Switching Between Duloxetine and Mirtazapine
Switching from duloxetine to mirtazapine for depression is commonly performed using a cautious cross-taper over 2 to 4 weeks, with adjustment based on tolerability. [1,2] During the switch, monitoring should address withdrawal symptoms, new adverse effects, serotonin-syndrome risk, and return or worsening of depressive symptoms. [3]
Medication Selection Algorithm
A cross-taper strategy is recommended for switching from an SNRI (duloxetine) to mirtazapine. [1,2] Key risk checks should include the following prior to and during switching: [3]
- Suicide risk and age (requires earlier follow-up after initiation of the new antidepressant). [3]
- Concomitant serotonergic medications that increase serotonin syndrome risk. [3]

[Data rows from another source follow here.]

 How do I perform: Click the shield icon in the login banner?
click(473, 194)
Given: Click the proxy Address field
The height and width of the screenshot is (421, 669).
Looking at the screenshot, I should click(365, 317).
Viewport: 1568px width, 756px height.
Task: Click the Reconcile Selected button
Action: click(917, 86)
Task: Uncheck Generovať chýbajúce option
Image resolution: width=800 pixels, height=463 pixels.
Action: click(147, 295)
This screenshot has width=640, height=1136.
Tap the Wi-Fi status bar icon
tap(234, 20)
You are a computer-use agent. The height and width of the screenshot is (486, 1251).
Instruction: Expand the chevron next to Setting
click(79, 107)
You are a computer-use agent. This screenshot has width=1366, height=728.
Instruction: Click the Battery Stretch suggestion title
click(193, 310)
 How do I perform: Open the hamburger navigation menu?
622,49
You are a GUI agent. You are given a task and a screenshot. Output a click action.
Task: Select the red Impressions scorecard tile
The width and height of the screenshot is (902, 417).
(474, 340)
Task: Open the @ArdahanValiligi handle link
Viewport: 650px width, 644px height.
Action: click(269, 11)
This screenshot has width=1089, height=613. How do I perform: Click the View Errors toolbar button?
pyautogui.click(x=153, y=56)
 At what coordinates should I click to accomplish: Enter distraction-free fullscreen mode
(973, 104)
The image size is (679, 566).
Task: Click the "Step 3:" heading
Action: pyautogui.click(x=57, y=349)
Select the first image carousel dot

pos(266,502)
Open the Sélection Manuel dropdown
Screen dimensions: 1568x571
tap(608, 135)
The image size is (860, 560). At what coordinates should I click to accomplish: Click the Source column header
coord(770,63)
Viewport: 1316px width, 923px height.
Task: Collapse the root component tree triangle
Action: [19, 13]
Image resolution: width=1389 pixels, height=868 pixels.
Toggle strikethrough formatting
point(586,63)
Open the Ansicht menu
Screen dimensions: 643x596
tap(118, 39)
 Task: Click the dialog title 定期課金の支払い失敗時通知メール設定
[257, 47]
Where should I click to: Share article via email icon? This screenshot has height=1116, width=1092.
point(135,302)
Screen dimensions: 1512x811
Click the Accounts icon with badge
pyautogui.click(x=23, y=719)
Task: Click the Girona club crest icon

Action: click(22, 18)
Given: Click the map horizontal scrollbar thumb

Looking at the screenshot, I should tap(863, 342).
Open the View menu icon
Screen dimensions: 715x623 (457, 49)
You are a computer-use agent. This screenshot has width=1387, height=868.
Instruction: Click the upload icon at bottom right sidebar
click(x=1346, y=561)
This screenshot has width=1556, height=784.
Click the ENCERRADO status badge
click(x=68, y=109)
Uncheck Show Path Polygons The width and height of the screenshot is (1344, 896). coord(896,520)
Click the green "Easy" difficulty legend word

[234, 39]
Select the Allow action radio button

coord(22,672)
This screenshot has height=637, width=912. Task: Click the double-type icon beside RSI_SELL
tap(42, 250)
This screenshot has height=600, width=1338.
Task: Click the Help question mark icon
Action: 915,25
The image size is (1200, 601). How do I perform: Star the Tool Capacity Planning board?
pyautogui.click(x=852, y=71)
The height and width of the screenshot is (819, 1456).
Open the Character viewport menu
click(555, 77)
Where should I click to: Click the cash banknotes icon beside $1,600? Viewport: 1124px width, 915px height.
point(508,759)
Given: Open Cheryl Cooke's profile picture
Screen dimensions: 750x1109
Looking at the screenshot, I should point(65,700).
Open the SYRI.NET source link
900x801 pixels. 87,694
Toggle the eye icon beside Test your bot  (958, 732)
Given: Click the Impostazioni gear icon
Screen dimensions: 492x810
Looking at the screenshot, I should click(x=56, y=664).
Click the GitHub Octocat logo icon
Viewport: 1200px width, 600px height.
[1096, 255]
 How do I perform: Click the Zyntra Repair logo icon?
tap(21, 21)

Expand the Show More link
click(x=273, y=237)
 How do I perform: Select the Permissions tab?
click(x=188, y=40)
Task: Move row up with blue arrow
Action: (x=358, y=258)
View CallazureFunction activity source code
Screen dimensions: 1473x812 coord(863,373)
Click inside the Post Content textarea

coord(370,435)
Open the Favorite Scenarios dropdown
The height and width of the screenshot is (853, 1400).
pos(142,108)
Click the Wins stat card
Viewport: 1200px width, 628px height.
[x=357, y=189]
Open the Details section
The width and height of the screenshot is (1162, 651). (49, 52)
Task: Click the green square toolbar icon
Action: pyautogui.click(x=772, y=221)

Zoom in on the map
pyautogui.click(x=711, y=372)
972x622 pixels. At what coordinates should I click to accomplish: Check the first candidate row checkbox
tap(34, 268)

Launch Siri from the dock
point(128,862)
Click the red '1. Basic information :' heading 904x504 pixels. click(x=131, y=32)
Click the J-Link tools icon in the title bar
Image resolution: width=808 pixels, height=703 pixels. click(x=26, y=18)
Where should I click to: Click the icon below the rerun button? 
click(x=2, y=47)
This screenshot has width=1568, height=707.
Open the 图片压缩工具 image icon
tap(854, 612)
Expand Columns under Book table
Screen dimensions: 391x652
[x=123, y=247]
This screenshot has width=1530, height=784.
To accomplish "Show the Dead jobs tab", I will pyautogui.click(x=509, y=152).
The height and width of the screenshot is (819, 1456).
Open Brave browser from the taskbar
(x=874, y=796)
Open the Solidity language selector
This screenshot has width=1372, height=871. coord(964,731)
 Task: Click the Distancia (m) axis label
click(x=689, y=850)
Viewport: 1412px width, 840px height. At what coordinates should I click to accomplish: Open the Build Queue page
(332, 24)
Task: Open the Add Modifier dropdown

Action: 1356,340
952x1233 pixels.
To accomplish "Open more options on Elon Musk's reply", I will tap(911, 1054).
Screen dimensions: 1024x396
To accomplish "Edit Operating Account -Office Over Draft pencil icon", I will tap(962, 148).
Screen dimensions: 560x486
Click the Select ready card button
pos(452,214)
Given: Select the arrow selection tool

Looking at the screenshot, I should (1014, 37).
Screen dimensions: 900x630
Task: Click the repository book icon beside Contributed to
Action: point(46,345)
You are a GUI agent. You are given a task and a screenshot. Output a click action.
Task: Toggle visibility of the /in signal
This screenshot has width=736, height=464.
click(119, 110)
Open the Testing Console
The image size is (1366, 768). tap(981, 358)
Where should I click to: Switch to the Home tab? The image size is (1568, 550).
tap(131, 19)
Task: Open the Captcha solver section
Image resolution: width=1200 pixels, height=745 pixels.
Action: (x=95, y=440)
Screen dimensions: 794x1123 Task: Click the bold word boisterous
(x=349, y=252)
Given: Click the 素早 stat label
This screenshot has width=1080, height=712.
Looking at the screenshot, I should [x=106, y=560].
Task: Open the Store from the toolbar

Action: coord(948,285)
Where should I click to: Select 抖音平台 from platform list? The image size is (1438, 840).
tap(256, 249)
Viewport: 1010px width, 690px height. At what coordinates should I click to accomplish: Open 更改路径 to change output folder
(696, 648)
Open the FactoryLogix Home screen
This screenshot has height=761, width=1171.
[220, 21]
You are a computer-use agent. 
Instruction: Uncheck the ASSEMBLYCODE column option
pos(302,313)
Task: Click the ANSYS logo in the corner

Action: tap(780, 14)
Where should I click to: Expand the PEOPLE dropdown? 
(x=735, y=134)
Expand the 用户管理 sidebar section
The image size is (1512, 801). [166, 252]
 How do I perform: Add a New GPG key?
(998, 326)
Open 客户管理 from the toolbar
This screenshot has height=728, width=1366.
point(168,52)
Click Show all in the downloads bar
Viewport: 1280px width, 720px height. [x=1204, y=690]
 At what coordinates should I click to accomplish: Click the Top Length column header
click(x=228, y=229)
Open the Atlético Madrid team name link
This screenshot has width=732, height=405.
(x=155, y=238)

- Prior antidepressant discontinuation symptoms, which increase the likelihood of withdrawal during dose reduction. [4]
Tapering Schedule for Duloxetine Discontinuation
Abrupt duloxetine discontinuation should be avoided because antidepressant withdrawal symptoms can occur. [4] For duloxetine discontinuation, dose reduction should be performed gradually over at least 1 to 2 weeks. [5,6] An example duloxetine taper from 60 mg/day is described as follows: [5]
- Reduce to 30 mg/day for several days to 1 week (consistent with stepping down prior to alternate-day dosing). [5]
- Then use 30 mg on alternate days for 4 days, then stop. [5] If withdrawal symptoms occur during taper, guideline-based approaches include returning to the previously tolerated dose and tapering more slowly with smaller decrements. [4]
Mirtazapine Initiation and Dose Titration During Cross-Taper
Mirtazapine initiation for adults is typically 15 mg to 30 mg daily, often given at night due to sedating effects early in treatment. [7,8] A cross-taper approach can use staged mirtazapine increases (example schedule used by SPS for introducing mirtazapine during cross-tapering: 15 mg daily in Week 1, 30 mg daily in Week 2, 30 mg daily in Week 3, and 45 mg daily if required in Week 4). [2] The cross-taper duration should generally be 2 to 4 weeks, with speed determined by individual tolerability. [1,2]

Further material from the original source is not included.